I'm trying to see you...
I had success (more or less) on 10.6.8. The existing Firefox wouldn't download isrgrootx1.der exactly, but it did prompt me to trust it, so firefox works again. Yay! Then I downloaded it with wget (from macports which already worked), and dragged it to KeyChain Access.app which only let my user trust it in the "local" keychain.
I tried to add it to the "System Roots" keychain but it didn't work (but there were no errors when I tried, it just didn't end up in the list). Then I followed instructions at this link to export the root certificates from a later macOS and import them:
The new certificates ended up in the "System" keychain (not "System Roots"). It was probably unnecessary, but I changed the script in the above link so as to add them to the "System Roots" keychain, and imported the new roots there. They were imported successfully.
However, Safari still doesn't work, but I'm pretty sure that that's for other reasons.

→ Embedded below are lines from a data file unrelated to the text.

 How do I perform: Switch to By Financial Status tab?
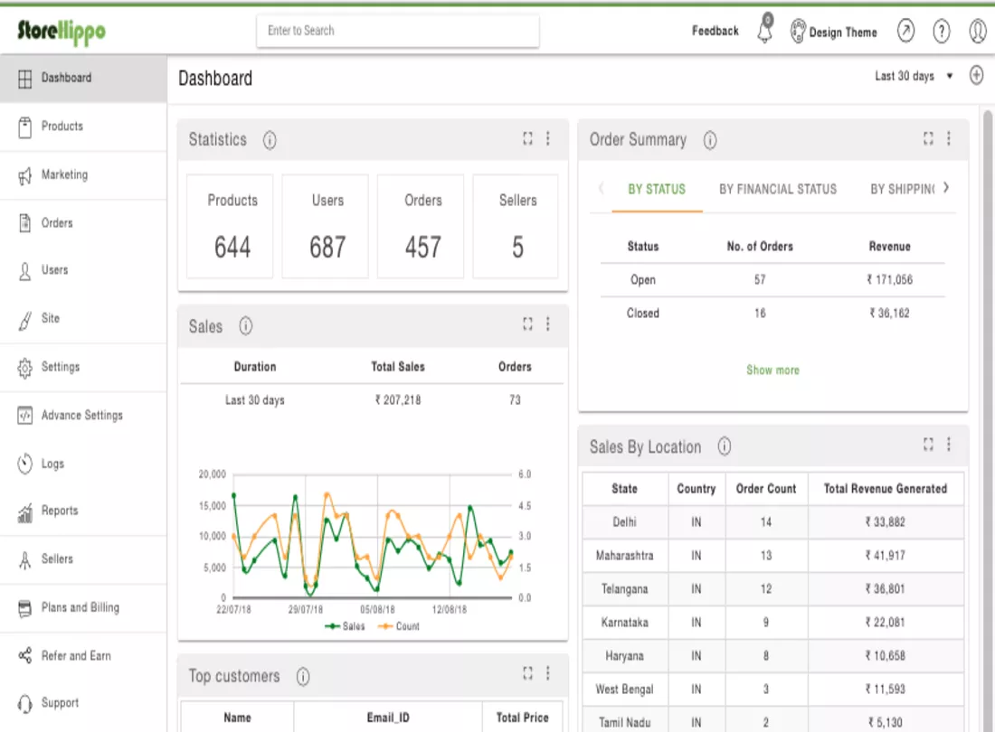point(777,189)
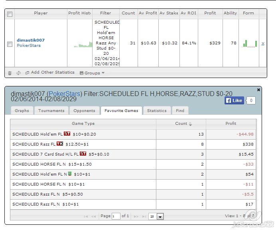Click the page number input field

(x=116, y=216)
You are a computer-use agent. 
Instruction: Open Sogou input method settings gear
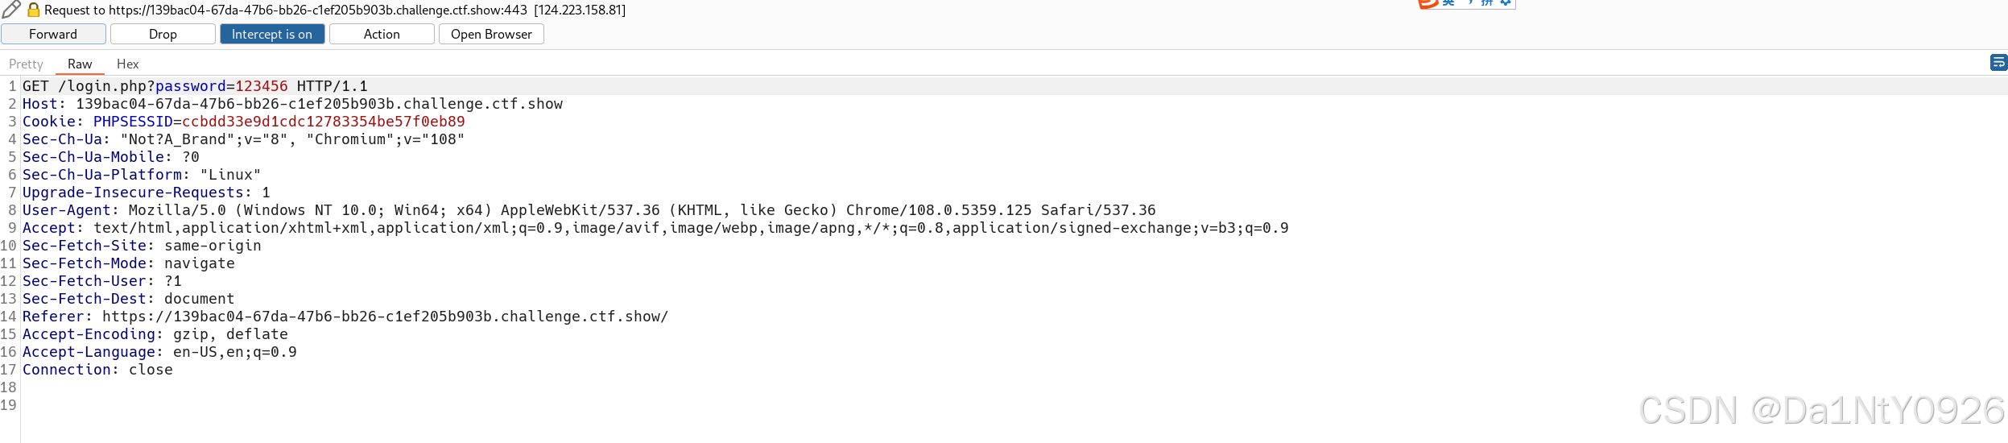coord(1505,3)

I think it only supports TLSv1.0 and letsencrypt.org and my sites don't support that. Firefox and macports tools all work, but macports already did anyway. That's the main thing.
But I suspect that any other ancient Appleware on that host won't work anymore even with new root certificates, but that's probably to be expected. Luckily, I don't use that host for its fancy webbed footwork.